# START OF Supplied entries
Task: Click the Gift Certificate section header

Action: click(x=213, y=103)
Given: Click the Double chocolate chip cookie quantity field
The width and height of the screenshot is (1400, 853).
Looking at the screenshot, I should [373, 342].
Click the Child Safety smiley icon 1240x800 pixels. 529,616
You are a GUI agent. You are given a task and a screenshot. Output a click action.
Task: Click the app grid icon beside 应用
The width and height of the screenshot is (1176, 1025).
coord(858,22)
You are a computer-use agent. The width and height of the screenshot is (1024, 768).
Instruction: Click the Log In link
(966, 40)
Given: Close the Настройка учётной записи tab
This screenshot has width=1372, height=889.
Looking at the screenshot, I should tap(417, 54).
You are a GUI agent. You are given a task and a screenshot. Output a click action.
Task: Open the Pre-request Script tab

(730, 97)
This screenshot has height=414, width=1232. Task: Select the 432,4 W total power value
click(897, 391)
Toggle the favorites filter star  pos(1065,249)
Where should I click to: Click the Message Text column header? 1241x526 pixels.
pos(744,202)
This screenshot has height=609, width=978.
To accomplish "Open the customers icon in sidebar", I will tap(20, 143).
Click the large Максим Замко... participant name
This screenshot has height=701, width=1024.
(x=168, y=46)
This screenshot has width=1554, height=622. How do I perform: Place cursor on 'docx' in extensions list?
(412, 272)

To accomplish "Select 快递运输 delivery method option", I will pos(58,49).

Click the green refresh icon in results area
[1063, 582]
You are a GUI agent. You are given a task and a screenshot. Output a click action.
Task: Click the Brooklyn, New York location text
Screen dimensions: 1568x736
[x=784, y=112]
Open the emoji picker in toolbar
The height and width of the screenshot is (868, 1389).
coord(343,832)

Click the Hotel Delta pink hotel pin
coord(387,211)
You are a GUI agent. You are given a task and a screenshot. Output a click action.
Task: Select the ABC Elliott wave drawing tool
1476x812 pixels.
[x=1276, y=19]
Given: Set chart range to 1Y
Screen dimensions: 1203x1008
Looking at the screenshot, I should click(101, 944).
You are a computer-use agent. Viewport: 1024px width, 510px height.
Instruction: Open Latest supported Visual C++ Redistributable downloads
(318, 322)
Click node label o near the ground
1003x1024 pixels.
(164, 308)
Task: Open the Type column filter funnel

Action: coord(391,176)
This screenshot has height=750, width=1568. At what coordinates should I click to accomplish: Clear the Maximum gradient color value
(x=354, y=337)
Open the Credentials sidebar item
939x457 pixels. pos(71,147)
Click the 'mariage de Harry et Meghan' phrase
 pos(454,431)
# END OF Supplied entries
> [Written instruction]
Rewrite all of the lines above, replacing "GUI agent" with "screen assistant" and changing nothing else.

> [Expected answer]
Task: Click the Gift Certificate section header

Action: click(x=213, y=103)
Given: Click the Double chocolate chip cookie quantity field
The width and height of the screenshot is (1400, 853).
Looking at the screenshot, I should [373, 342].
Click the Child Safety smiley icon 1240x800 pixels. 529,616
You are a screen assistant. You are given a task and a screenshot. Output a click action.
Task: Click the app grid icon beside 应用
The width and height of the screenshot is (1176, 1025).
coord(858,22)
You are a computer-use agent. The width and height of the screenshot is (1024, 768).
Instruction: Click the Log In link
(966, 40)
Given: Close the Настройка учётной записи tab
This screenshot has width=1372, height=889.
Looking at the screenshot, I should tap(417, 54).
You are a screen assistant. You are given a task and a screenshot. Output a click action.
Task: Open the Pre-request Script tab

(730, 97)
This screenshot has height=414, width=1232. Task: Select the 432,4 W total power value
click(897, 391)
Toggle the favorites filter star  pos(1065,249)
Where should I click to: Click the Message Text column header? 1241x526 pixels.
pos(744,202)
This screenshot has height=609, width=978.
To accomplish "Open the customers icon in sidebar", I will tap(20, 143).
Click the large Максим Замко... participant name
This screenshot has height=701, width=1024.
(x=168, y=46)
This screenshot has width=1554, height=622. How do I perform: Place cursor on 'docx' in extensions list?
(412, 272)

To accomplish "Select 快递运输 delivery method option", I will pos(58,49).

Click the green refresh icon in results area
[1063, 582]
You are a screen assistant. You are given a task and a screenshot. Output a click action.
Task: Click the Brooklyn, New York location text
Screen dimensions: 1568x736
[x=784, y=112]
Open the emoji picker in toolbar
The height and width of the screenshot is (868, 1389).
coord(343,832)

Click the Hotel Delta pink hotel pin
coord(387,211)
You are a screen assistant. You are given a task and a screenshot. Output a click action.
Task: Select the ABC Elliott wave drawing tool
1476x812 pixels.
[x=1276, y=19]
Given: Set chart range to 1Y
Screen dimensions: 1203x1008
Looking at the screenshot, I should click(101, 944).
You are a computer-use agent. Viewport: 1024px width, 510px height.
Instruction: Open Latest supported Visual C++ Redistributable downloads
(318, 322)
Click node label o near the ground
1003x1024 pixels.
(164, 308)
Task: Open the Type column filter funnel

Action: coord(391,176)
This screenshot has height=750, width=1568. At what coordinates should I click to accomplish: Clear the Maximum gradient color value
(x=354, y=337)
Open the Credentials sidebar item
939x457 pixels. pos(71,147)
Click the 'mariage de Harry et Meghan' phrase
 pos(454,431)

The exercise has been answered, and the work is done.